4. Iterators. General information

Iterators – are objects that allow you to navigate through the contents of the container. Iterators are like pointers. Iterators are an abstraction of a pointer. Using iterators, you can read and change the values of the elements of the container.

To use iterators, you need to include the iterator header

#include <iterator>

There are 5 types of iterators in C++:

  • RandIter – random access iterator – writes and retrieves a value from a container. Provides random access to items in a container;
  • BiTter – bi-directional iterator – writes and retrieves values. Moves back and forth;
  • ForIter – forward iterator – moves forward only. Writes and retrieves values;
  • InIter – input iterator – only retrieves values. Moves forward only;
  • OutIter – output iterator – only writes values. Moves forward only.
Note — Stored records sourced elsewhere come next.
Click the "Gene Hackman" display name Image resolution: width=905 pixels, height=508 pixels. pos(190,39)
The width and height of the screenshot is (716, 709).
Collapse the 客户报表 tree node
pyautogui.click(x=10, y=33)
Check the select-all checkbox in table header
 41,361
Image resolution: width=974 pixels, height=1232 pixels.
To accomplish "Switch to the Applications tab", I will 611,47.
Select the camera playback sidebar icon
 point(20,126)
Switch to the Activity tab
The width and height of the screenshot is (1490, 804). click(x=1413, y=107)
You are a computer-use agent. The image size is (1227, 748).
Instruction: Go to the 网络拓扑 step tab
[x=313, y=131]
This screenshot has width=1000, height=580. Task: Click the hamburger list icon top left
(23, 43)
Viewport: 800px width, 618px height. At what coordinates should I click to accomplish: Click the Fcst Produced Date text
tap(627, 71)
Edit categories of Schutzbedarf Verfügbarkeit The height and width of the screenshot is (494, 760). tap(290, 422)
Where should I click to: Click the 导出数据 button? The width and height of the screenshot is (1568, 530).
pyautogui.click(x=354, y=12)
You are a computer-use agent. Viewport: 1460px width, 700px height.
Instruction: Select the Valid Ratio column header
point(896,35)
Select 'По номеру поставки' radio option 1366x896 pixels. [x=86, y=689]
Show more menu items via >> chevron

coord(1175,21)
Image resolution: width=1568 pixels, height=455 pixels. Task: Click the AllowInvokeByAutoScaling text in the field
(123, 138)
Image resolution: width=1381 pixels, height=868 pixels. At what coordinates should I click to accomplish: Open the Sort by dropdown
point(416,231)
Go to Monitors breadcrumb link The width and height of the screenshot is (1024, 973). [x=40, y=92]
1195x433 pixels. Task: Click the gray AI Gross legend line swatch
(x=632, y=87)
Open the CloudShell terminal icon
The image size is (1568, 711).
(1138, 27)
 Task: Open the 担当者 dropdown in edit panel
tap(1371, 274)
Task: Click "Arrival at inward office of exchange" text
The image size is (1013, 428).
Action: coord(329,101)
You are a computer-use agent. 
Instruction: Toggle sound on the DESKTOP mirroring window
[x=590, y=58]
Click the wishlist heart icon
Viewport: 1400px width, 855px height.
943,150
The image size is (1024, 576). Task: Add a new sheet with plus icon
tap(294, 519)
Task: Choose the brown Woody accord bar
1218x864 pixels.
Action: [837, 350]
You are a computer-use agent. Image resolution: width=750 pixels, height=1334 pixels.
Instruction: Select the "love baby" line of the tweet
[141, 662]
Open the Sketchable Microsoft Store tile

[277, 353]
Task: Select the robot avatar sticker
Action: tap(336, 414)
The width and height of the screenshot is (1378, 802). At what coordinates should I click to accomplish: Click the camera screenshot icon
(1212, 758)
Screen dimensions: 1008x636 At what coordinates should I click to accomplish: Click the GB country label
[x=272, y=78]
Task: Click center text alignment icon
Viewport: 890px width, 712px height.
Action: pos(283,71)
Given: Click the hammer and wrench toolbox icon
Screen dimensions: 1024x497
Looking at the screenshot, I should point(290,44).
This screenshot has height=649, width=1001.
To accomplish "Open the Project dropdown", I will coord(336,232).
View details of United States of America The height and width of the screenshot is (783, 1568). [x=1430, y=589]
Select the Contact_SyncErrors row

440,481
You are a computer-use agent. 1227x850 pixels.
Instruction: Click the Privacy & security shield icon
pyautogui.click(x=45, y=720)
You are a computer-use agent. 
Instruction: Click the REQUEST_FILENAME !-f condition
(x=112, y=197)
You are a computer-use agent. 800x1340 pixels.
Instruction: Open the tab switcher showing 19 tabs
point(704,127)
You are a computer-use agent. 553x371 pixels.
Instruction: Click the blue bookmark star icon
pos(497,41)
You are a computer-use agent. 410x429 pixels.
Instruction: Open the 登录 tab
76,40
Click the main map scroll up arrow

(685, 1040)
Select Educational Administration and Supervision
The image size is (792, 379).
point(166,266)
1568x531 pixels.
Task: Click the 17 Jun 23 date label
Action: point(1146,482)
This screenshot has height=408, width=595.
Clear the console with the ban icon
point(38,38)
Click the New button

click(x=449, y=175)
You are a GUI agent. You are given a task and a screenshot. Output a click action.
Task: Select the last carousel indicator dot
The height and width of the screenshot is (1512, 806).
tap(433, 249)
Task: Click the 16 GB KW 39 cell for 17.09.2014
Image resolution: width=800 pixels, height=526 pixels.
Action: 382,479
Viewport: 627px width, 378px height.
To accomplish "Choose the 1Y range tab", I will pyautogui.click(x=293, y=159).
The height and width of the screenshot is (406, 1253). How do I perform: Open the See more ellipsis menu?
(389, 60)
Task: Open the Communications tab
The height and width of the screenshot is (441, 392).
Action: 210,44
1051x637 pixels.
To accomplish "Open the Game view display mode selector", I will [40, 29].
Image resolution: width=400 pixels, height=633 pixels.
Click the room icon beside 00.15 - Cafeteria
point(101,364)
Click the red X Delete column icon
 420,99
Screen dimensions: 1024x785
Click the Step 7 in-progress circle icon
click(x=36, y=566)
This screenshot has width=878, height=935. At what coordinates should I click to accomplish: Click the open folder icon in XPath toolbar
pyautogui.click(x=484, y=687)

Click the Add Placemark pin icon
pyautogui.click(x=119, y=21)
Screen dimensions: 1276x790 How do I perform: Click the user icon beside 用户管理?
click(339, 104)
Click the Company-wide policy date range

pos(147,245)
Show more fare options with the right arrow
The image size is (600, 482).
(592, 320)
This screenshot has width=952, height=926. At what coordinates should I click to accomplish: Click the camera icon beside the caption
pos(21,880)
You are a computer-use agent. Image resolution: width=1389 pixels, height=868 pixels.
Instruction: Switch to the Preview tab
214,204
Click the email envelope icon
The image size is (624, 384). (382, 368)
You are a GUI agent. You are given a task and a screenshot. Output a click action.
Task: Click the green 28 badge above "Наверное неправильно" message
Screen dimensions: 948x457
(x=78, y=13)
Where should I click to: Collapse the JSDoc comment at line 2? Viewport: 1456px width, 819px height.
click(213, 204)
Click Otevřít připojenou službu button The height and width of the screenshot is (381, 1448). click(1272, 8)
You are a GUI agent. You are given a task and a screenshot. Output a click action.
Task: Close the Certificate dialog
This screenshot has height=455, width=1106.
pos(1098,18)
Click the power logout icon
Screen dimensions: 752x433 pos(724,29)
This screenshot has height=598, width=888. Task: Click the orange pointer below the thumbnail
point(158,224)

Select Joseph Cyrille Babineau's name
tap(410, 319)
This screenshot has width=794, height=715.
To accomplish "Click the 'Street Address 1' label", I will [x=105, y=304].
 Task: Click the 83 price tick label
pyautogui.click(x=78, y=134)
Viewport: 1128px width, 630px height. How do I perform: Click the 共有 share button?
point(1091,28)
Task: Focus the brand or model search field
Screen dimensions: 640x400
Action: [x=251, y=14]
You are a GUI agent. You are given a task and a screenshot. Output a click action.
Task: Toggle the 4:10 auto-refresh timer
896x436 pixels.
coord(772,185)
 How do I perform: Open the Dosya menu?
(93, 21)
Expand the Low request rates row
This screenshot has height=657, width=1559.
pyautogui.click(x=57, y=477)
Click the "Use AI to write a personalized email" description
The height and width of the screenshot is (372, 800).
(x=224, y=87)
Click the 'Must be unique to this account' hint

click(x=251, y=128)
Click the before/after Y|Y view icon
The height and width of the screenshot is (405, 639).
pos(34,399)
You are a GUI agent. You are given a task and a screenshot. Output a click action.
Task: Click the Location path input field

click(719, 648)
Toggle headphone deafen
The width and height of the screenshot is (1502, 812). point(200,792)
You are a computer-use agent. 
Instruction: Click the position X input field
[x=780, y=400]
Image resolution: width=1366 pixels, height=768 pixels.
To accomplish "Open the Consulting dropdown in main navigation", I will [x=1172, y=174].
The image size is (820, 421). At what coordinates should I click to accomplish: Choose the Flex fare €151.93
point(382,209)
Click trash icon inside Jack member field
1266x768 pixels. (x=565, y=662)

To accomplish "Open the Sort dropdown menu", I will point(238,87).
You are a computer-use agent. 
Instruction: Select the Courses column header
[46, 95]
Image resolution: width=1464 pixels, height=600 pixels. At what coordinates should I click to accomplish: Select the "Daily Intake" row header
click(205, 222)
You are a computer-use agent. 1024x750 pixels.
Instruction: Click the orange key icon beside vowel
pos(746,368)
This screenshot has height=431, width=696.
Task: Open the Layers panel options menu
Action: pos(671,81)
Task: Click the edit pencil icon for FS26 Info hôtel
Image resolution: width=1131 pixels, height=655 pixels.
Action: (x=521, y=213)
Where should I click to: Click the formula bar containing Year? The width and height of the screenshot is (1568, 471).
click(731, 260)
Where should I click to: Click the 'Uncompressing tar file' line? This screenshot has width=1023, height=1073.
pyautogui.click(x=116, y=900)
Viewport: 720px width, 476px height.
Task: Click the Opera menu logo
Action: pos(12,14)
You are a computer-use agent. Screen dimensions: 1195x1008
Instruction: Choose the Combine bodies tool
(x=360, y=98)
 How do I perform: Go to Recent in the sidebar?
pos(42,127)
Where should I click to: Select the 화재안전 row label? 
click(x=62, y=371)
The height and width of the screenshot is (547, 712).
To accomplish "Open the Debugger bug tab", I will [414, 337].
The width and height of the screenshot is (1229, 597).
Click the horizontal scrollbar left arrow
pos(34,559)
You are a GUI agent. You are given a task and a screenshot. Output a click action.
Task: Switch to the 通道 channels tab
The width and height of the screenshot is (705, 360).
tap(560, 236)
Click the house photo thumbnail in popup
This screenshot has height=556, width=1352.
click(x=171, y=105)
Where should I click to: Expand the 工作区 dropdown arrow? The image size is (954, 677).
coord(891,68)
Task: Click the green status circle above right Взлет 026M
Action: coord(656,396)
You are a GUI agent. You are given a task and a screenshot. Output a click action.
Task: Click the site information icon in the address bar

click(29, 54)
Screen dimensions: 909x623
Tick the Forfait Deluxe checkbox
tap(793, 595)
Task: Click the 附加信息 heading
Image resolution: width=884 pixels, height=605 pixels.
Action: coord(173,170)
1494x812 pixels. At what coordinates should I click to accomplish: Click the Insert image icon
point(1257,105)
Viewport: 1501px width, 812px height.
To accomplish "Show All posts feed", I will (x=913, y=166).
The <iostream> library defines the following classes that implement iterators:

  • iterator – base class for all iterators;
  • iterator_traits – represents the various types defined by the iterator;
  • insert_iterator – provides output iterators that insert objects into containers;
  • back_insert_iterator – provides output iterators that insert objects at the end of the container;
  • front_insert_iterator – provides output iterators that insert objects at the beginning of the container;
  • reverse_iterator – supports reverse iterators;
  • istream_iterator – supports streaming input iterators;
  • istreambuf_iterator – supports streaming character input iterators;
  • ostream_iterator – supports the operation of streaming output iterators;
  • ostreambuf_iterator – supports the operation of streaming iterators for character output.

 

5. Functors. General information

Functors are used to provide flexible communication between iterators, containers and algorithms. A functor is a class in which the operator function operator () is implemented. Thanks to functors, a class object is represented as a function.

To use functors in a program, you need to include the functional header

#include <functional>

Functors are divided into two categories:

  • binary – contain two arguments;
  • unary – contain one argument.

The STL contains the following binary functors:

  • plus – adds (+) two arguments;
  • minus – subtracts () arguments;
  • multplies – multiplies (*) two arguments;
  • divides – divides (/) arguments;
  • modulus – returns the result of operation % for two arguments;
  • equal_to – compares two arguments for equality (==);
  • not_equal_to – compares two arguments for inequality (!=);
  • greater – determines whether the first argument is greater than the second argument (>);
  • greater_equal – determines if the first argument is greater than or equal to the second argument (>=);
  • less – determines if the first argument is less than the second argument (<);
  • less_equal – determines if the first argument is less than or equal to the second argument (<=);
  • logical_and – applies logical “AND” to arguments;
  • logical_or – Applies logical “OR” to two arguments.

There are also two unary functors defined:

  • logical_not – applies logical “NOT” to the argument;
  • negate – changes the sign of its argument to the opposite.